“Of course, if the Japanese did attack, its only sensible to imagine that they would try to strike a knockout blow in the first round to US Pacific military operations.”
The Japanese originally did not think so at all. Yamamoto had to put his reputation and credibility on the line and demand the adoption of his own Pearl Harbor strike plan contrary to decades of pre-war planning for a decisive battle with the U.S. Navy somewhere at sea and close to the Japanese naval bases.
“There werent many other realistic options for how the story would play out.”
On the contrary, there were numerous other Japanese naval war plans which did not have anything to do at all with attacking the U.S. Navy’s Pacific Fleet at Pearl Harbor. Yamamoto’s strike plan for Pearl Harbor was an innovation Japan had been incapable of performing until special measures were taken to acquire the technical capabilities to make the raid possible. These included among many other special preparations Japan’s first underway refueling of a carrier task force, developed specifically to attack Pearl Harbor; and special aerial torpedoes capable of being dropped and operating in the shallow waters of Pearl Harbor.
“However, if top US leadership prepared adequately and the attack damage was minimized, i.e., the battle was relatively even, US public opinion would not have been so cranked up over retribution in the coming war. Having such a disaster happen provided the carte blanche the planners were looking for from the American people, paving the way for an all-out war effort.”
That is a myth, because the American public opinion would also have been sufficiently inflamed by the Japanese atrocities in the Philippines to have served the same purpose as the attack upon Pearl Harbor.
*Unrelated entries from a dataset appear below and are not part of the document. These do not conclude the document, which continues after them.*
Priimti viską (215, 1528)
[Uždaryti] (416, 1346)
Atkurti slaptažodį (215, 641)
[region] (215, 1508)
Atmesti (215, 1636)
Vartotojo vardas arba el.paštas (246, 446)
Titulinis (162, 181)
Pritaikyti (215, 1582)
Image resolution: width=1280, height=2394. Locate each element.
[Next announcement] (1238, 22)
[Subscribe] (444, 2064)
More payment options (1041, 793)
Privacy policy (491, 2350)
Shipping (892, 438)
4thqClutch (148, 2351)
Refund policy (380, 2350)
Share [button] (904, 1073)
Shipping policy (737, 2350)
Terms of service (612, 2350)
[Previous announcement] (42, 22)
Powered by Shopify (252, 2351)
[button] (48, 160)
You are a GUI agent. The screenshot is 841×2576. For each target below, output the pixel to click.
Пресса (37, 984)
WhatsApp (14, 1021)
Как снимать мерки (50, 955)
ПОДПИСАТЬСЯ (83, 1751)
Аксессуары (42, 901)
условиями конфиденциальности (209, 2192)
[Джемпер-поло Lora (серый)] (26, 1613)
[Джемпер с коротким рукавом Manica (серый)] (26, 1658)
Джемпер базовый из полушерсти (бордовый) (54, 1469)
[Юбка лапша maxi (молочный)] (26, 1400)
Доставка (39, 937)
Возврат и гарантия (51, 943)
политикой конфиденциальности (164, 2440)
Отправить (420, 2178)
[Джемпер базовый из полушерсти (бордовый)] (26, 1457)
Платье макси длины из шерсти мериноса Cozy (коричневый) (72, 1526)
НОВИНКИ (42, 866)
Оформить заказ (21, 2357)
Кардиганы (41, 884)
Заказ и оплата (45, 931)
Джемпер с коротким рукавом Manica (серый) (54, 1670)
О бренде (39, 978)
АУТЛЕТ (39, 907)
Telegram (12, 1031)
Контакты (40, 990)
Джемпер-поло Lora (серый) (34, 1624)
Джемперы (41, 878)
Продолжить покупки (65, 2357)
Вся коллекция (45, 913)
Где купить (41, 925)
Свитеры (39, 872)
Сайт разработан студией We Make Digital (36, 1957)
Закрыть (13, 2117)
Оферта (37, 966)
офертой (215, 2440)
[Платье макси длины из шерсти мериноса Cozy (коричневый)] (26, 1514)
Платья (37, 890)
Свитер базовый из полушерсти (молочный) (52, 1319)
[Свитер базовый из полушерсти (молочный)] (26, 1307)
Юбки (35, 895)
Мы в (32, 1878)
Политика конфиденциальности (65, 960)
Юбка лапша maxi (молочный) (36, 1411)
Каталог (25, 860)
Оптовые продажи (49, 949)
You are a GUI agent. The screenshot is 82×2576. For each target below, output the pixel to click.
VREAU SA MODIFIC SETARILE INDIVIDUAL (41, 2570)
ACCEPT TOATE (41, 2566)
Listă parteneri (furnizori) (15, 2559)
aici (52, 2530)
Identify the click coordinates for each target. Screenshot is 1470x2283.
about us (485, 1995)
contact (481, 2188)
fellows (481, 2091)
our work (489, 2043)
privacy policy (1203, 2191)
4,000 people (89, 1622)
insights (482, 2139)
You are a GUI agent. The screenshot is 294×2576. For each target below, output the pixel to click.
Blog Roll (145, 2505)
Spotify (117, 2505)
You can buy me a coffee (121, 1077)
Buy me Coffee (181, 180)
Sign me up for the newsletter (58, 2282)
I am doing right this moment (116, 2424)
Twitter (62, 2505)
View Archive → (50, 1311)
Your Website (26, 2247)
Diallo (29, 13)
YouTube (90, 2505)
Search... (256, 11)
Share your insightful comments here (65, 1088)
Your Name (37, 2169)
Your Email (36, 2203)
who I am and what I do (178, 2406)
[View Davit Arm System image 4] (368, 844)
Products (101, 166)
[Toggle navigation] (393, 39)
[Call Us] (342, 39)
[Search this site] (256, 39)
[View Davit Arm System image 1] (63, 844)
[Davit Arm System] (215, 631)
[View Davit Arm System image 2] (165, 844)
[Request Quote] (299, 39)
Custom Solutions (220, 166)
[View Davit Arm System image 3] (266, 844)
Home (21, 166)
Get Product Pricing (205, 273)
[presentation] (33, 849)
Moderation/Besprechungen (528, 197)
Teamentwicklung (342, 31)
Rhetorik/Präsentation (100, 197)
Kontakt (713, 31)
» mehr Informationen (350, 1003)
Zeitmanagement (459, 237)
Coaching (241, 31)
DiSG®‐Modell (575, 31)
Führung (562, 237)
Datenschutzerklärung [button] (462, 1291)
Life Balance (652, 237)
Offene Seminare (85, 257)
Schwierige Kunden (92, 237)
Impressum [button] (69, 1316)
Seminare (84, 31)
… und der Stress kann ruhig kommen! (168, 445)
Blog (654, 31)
So, the Japanese war of aggression against the territories of the United states would have left no alternative but the kind of war we experienced whether or not the U.S. Pacific Fleet was forward based in the Hawaiian Islands.
Also, the worst part of the Japanese attack upon Pearl Harbor were the casualties we suffered and the loss of the military and naval aircraft. The loss and damage suffered by the Pacific Fleet’s battleships and cruisers caused no serious damage to the strategic and tactical capabilities of the U.S. Navy in the war. The sunk and damaged battleships were obsolescent and could play no important roles in the first year or two of the war.